Now, how about Sri Lanka, Nepal, Bhutan and the Maldives? The reader would recall reference to the problems the Indians have with these mountain and sea-borne shrews, but one has not heard of any quarrel among them. Maybe geography has intervened. Even for us South Asians, it is a bit difficult to rake up quarrels regarding international frontiers, riparian rights, or trade routes between, say, Sri Lanka and Bhutan, or Nepal and the Maldives. However, we can expect quarrels in those countries if not among them, soon, if it is not already happening. Sri Lanka, certainly, has been in a squabble domestically for more than a decade.
This, then, is what the contemporary South Asian scene looks like. Now, the question: Can this quarrelsomeness and the erosion of objectivity be corrected before it becomes a genetic defect? Well, not in the foreseeable future. The all-pervasive antipathetic feeling and atavistic compulsions, expressed in so many ways and for so long, remain woven into our psycho-social fabric. The future is, thus, preempted and change reduced to mere intrusion.
Watching the seemingly bustling South Asia is like trying to follow a spinning spiral. The grooves and curves appear to travel up and out at great speed. But it is an illusion. The grooves and curves remain exactly where they are. It is the observer who would, ultimately, be no more. This is the great enigma and, for some, the charm and triumph of South Asia. All sorts of observers— the Hun, the Parthian, the Persian, the Greek, the Kushan, the Arab, the Afghan, the Turk, the French, the British—have come and vanished like rabbits in the magician´s hat, but South Asia stays where it has always been. And it does so with vengeance.

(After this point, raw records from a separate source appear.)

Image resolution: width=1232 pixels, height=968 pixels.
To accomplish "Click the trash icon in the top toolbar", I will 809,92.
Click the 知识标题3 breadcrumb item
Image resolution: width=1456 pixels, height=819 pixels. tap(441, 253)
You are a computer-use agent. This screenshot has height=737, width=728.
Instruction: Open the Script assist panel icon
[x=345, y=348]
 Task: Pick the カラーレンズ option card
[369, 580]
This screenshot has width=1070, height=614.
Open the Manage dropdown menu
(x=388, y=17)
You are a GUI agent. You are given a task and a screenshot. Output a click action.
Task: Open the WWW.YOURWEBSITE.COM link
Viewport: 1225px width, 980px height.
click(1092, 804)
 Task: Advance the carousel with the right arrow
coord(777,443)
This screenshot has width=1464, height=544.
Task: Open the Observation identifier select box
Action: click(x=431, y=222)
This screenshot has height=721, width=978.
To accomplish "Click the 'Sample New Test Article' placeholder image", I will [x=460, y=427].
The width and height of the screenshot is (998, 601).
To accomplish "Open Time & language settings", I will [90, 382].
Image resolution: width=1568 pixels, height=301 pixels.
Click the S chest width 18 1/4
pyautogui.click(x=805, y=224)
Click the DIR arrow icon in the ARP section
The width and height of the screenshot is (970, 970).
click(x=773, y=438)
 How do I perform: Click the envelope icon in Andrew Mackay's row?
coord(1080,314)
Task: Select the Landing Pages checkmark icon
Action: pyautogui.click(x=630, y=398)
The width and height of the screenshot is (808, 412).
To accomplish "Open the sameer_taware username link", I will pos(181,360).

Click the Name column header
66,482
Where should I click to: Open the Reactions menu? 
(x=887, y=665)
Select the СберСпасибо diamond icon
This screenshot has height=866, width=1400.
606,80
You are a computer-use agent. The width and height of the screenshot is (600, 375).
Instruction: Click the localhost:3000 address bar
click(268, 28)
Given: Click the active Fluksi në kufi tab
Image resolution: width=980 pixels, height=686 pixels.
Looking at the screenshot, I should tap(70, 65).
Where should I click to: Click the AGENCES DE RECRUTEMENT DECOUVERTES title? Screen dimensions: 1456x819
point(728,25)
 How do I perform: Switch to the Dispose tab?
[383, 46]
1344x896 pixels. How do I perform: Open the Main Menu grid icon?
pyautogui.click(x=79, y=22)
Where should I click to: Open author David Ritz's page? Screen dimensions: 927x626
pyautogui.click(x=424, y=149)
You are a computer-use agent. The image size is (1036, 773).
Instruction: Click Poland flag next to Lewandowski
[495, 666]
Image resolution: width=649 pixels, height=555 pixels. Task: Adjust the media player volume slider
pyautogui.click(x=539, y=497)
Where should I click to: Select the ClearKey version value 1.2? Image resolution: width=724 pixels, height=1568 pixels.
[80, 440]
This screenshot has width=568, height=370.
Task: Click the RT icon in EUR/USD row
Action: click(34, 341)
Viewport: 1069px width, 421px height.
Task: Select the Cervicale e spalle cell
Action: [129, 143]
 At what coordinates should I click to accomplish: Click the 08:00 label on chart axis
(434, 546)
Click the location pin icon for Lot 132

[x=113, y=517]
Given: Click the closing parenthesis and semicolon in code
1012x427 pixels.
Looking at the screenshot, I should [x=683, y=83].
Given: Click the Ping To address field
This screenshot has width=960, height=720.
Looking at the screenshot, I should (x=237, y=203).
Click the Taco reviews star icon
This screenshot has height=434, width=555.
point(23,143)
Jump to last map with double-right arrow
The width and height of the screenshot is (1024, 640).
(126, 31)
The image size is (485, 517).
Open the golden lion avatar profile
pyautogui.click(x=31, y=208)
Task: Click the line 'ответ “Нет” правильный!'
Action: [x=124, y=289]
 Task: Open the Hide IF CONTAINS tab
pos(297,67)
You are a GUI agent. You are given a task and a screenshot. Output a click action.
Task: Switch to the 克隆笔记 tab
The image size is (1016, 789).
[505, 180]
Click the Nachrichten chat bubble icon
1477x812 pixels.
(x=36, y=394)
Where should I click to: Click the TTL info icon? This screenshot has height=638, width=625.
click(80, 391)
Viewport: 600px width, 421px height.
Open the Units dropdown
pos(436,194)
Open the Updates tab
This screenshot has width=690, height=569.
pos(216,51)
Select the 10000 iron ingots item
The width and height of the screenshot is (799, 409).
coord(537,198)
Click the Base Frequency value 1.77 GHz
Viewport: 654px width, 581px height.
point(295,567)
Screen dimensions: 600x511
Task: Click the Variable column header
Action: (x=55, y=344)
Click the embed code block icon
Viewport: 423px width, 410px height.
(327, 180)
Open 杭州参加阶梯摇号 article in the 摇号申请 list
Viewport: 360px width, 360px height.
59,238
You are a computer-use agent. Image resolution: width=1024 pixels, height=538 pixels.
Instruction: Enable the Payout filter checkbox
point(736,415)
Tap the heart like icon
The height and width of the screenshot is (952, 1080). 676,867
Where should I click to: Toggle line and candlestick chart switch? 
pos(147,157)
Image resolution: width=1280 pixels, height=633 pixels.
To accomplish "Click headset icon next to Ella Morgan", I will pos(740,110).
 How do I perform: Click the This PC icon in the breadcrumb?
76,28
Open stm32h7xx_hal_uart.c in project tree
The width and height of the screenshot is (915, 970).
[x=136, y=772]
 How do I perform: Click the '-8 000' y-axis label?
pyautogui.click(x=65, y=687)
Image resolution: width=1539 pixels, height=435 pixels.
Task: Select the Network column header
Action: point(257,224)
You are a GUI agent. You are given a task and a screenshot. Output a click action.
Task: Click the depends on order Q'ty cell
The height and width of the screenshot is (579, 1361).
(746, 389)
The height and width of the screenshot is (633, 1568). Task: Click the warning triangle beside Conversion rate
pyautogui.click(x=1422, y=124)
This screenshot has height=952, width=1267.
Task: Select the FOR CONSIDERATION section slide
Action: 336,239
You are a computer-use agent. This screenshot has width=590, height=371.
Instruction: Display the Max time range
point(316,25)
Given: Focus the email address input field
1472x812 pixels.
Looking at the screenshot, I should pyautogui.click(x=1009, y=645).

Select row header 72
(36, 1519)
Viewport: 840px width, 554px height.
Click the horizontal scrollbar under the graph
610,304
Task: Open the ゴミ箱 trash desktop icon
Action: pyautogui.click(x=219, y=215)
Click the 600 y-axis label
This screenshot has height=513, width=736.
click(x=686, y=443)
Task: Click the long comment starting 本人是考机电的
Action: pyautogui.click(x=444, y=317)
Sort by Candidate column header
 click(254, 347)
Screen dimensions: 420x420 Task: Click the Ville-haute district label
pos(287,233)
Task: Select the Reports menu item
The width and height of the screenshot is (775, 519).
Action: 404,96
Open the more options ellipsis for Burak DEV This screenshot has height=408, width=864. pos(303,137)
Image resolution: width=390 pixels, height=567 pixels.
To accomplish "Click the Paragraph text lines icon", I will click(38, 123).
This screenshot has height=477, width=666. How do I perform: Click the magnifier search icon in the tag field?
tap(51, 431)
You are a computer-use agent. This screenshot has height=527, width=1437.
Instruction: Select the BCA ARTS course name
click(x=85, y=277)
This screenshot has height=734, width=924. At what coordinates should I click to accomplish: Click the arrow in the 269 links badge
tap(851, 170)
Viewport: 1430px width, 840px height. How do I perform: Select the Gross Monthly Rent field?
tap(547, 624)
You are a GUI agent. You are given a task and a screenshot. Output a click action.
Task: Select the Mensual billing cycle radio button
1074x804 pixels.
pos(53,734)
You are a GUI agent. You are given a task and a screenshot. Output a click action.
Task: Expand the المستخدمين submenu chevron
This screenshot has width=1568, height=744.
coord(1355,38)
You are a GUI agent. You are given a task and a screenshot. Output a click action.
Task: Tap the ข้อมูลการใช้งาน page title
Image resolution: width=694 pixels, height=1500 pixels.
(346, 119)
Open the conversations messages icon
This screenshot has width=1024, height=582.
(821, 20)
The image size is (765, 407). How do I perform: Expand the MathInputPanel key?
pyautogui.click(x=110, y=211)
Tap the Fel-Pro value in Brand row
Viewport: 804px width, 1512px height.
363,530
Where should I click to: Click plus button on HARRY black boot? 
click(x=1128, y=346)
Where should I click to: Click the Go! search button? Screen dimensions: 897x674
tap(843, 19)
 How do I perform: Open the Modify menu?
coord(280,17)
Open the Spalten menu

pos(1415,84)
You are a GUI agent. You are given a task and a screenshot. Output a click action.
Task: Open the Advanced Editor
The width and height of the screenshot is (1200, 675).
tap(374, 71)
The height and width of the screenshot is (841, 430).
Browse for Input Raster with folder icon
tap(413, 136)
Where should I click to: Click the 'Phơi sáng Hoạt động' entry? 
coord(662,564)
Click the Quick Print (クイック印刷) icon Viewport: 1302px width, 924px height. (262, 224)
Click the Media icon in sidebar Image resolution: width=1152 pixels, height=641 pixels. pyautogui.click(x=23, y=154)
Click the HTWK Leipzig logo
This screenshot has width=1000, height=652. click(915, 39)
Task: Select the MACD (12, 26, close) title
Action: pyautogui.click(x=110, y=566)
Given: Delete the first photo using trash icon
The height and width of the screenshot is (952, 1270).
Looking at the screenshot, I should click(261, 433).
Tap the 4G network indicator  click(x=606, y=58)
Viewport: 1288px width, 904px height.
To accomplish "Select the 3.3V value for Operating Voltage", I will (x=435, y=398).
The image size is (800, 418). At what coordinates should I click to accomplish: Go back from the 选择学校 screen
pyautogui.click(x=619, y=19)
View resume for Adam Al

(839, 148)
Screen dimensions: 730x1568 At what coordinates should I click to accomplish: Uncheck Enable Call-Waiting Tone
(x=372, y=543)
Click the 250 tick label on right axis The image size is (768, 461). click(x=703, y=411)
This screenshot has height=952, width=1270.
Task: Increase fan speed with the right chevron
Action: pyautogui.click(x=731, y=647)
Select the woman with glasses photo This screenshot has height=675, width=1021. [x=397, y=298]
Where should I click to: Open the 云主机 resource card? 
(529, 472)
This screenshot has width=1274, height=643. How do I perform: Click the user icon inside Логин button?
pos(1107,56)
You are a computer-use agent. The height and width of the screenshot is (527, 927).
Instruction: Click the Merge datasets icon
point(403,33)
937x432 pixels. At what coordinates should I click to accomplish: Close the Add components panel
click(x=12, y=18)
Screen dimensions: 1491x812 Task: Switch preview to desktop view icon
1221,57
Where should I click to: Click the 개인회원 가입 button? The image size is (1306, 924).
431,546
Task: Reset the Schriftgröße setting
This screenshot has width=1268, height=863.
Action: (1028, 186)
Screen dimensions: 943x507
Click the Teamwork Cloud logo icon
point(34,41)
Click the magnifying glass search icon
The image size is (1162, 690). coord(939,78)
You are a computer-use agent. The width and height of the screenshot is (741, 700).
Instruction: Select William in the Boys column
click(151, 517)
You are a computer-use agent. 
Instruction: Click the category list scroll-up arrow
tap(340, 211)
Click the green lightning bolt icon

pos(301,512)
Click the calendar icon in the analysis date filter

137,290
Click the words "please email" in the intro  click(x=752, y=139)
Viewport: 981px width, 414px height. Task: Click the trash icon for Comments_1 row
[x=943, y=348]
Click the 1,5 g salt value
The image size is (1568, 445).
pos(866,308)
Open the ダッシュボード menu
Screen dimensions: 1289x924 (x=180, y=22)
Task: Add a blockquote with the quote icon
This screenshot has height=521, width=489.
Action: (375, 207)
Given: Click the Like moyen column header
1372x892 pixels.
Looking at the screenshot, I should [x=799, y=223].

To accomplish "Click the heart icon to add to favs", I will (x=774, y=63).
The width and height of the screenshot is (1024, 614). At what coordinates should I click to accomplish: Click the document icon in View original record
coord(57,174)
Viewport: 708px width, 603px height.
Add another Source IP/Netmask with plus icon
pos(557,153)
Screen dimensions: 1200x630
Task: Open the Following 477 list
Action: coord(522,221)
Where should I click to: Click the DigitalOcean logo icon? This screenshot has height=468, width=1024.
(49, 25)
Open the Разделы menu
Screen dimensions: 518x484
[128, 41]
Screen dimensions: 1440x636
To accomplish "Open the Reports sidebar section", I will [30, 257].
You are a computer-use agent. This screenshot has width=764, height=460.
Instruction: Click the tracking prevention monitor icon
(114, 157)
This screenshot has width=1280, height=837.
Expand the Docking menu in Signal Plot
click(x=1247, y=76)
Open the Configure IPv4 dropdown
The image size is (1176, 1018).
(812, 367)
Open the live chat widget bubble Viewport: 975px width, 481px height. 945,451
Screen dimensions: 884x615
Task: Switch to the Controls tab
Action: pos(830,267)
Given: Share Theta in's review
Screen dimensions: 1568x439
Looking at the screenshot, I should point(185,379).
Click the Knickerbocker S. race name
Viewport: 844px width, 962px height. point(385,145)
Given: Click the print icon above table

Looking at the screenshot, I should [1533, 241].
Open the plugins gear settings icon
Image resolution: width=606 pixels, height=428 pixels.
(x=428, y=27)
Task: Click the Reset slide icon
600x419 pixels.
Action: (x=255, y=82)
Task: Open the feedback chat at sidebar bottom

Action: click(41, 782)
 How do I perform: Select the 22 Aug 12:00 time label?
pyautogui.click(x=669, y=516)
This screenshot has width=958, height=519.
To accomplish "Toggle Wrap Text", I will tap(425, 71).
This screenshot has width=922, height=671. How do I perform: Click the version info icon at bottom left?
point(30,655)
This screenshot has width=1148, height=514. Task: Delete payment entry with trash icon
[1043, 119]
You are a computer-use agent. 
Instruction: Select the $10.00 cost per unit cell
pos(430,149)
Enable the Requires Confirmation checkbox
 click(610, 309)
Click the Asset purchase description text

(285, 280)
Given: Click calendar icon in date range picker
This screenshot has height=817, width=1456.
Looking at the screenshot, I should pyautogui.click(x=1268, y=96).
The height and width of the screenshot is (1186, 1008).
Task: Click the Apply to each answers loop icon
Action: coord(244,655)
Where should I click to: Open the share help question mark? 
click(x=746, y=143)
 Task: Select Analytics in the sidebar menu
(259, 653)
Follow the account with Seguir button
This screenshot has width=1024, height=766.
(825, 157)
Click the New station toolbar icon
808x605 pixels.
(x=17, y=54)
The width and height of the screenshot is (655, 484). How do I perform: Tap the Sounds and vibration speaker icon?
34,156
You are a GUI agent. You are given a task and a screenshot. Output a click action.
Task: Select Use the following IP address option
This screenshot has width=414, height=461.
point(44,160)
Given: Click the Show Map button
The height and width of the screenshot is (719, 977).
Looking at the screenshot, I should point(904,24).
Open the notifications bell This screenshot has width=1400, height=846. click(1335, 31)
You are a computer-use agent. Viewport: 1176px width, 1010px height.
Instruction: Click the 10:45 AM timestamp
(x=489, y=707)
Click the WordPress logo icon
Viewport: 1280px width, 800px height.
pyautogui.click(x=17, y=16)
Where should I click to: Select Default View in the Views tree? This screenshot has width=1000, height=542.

The soul of South Asia is awe-inspiring. It has the stillness of the primordial deep, though storms rage on the surface. And we know the storms will pass, the stillness will remain. Sardar Pannikar noted with pride, in 1948, that "Indian society is essentially the same as depicted in the Mahabharata". This statement, even if debatable, explains the South Asian psyche—an inner compulsion to reach for the past; a yearning for the womb of history. Those in India would be happy with a regression of 3000 years or more. We, in Pakistan, are willing to settle for less— 1400 years.